AIM 1 =>
Copy the records word for word, starting at the line containing "Scènes (50, 986)" and continuing through the final line of the records, with both of those lines included.

━━━ PROVIDED PASSAGE

The “Duty to Read” Is Not Absolute

When you sign a contract, the law presumes that you’ve read it and understand its contents. This is commonly known as the “duty to read.” The duty to read is one of the concepts that tripped up plaintiff Victoria Major in this case about a browsewrap “contract”; although Major never read the website’s terms of use, she was held responsible for agreeing to them.

In the words of one Missouri court, the law “presumes that a party had knowledge of the contract he or she signed; and those who sign a contract have a duty to read it and may not avoid the consequences of the agreement on the basis that they did not know what they were signing.” Grossman v. Thoroughbred Ford, Inc., 297 S.W.3d 918, 922 (Mo. App. W.D. 2009).

Although the duty to read creates a presumption, the presumption can be overcome. Lonergan v. Bank of America, N.A., which was decided about a year ago, is one such case. In Lonergan, the United States District Court for the Western District of Missouri ruled on a motion to dismiss under Rule 12(b)(6) that the duty to read did not apply to the plaintiffs at this early stage in the proceedings (the motion to dismiss stage is very early in the litigation process, before evidence is developed).

━━━━━━

AIM 2 =>
Translate this sentence from the passage on the duty to read into Spanish: "Although the duty to read creates a presumption, the presumption can be overcome."

━━━ PROVIDED DATA

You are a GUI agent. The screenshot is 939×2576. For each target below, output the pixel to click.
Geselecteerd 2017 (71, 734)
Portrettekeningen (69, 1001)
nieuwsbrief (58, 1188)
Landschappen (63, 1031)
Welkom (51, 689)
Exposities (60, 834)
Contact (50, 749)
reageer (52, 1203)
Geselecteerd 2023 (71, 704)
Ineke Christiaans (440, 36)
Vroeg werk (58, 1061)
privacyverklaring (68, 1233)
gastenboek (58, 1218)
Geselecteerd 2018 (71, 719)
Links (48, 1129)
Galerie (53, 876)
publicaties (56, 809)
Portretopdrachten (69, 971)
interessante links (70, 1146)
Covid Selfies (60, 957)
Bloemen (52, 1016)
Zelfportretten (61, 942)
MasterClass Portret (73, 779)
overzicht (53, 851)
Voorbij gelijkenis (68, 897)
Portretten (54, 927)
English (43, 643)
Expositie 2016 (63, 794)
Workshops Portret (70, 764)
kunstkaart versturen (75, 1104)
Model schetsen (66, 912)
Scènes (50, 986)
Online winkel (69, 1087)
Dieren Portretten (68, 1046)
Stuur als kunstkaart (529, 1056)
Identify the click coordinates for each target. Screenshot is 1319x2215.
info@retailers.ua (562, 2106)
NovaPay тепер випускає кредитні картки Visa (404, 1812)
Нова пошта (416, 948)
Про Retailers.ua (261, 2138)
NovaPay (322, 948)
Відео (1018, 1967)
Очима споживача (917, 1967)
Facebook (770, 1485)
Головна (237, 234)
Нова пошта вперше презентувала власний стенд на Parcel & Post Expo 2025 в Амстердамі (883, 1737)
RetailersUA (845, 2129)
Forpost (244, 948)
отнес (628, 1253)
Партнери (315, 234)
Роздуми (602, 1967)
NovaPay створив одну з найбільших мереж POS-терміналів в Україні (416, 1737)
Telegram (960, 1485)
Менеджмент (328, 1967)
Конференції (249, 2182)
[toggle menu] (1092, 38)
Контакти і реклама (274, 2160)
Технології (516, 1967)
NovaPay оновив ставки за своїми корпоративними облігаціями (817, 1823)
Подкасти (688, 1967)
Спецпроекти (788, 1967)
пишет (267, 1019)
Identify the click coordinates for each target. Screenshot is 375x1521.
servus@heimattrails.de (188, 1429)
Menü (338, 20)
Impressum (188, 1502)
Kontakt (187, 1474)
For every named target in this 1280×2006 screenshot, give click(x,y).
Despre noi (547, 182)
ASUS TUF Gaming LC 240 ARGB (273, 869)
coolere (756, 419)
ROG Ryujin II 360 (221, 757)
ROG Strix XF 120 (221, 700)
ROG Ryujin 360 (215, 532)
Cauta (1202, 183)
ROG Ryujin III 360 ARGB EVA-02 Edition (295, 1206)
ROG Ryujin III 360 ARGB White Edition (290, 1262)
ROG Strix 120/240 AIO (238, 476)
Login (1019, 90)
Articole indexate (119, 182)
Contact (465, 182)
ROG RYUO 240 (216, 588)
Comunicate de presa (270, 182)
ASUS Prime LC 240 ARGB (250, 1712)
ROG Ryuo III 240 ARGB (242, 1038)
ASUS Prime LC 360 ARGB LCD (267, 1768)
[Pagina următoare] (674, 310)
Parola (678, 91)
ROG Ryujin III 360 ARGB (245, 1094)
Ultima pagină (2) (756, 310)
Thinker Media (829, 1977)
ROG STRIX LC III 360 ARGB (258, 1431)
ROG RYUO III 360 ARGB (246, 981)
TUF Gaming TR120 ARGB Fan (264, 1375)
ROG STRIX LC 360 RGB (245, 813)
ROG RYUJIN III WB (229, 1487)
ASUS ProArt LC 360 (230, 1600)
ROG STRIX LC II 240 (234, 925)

━━━━━━

EXERCISE RESULT 1 =>
Scènes (50, 986)
Online winkel (69, 1087)
Dieren Portretten (68, 1046)
Stuur als kunstkaart (529, 1056)
Identify the click coordinates for each target. Screenshot is 1319x2215.
info@retailers.ua (562, 2106)
NovaPay тепер випускає кредитні картки Visa (404, 1812)
Нова пошта (416, 948)
Про Retailers.ua (261, 2138)
NovaPay (322, 948)
Відео (1018, 1967)
Очима споживача (917, 1967)
Facebook (770, 1485)
Головна (237, 234)
Нова пошта вперше презентувала власний стенд на Parcel & Post Expo 2025 в Амстердамі (883, 1737)
RetailersUA (845, 2129)
Forpost (244, 948)
отнес (628, 1253)
Партнери (315, 234)
Роздуми (602, 1967)
NovaPay створив одну з найбільших мереж POS-терміналів в Україні (416, 1737)
Telegram (960, 1485)
Менеджмент (328, 1967)
Конференції (249, 2182)
[toggle menu] (1092, 38)
Контакти і реклама (274, 2160)
Технології (516, 1967)
NovaPay оновив ставки за своїми корпоративними облігаціями (817, 1823)
Подкасти (688, 1967)
Спецпроекти (788, 1967)
пишет (267, 1019)
Identify the click coordinates for each target. Screenshot is 375x1521.
servus@heimattrails.de (188, 1429)
Menü (338, 20)
Impressum (188, 1502)
Kontakt (187, 1474)
For every named target in this 1280×2006 screenshot, give click(x,y).
Despre noi (547, 182)
ASUS TUF Gaming LC 240 ARGB (273, 869)
coolere (756, 419)
ROG Ryujin II 360 (221, 757)
ROG Strix XF 120 (221, 700)
ROG Ryujin 360 (215, 532)
Cauta (1202, 183)
ROG Ryujin III 360 ARGB EVA-02 Edition (295, 1206)
ROG Ryujin III 360 ARGB White Edition (290, 1262)
ROG Strix 120/240 AIO (238, 476)
Login (1019, 90)
Articole indexate (119, 182)
Contact (465, 182)
ROG RYUO 240 (216, 588)
Comunicate de presa (270, 182)
ASUS Prime LC 240 ARGB (250, 1712)
ROG Ryuo III 240 ARGB (242, 1038)
ASUS Prime LC 360 ARGB LCD (267, 1768)
[Pagina următoare] (674, 310)
Parola (678, 91)
ROG Ryujin III 360 ARGB (245, 1094)
Ultima pagină (2) (756, 310)
Thinker Media (829, 1977)
ROG STRIX LC III 360 ARGB (258, 1431)
ROG RYUO III 360 ARGB (246, 981)
TUF Gaming TR120 ARGB Fan (264, 1375)
ROG STRIX LC 360 RGB (245, 813)
ROG RYUJIN III WB (229, 1487)
ASUS ProArt LC 360 (230, 1600)
ROG STRIX LC II 240 (234, 925)

EXERCISE RESULT 2 =>
Aunque el deber de leer crea una presunción, la presunción puede ser refutada.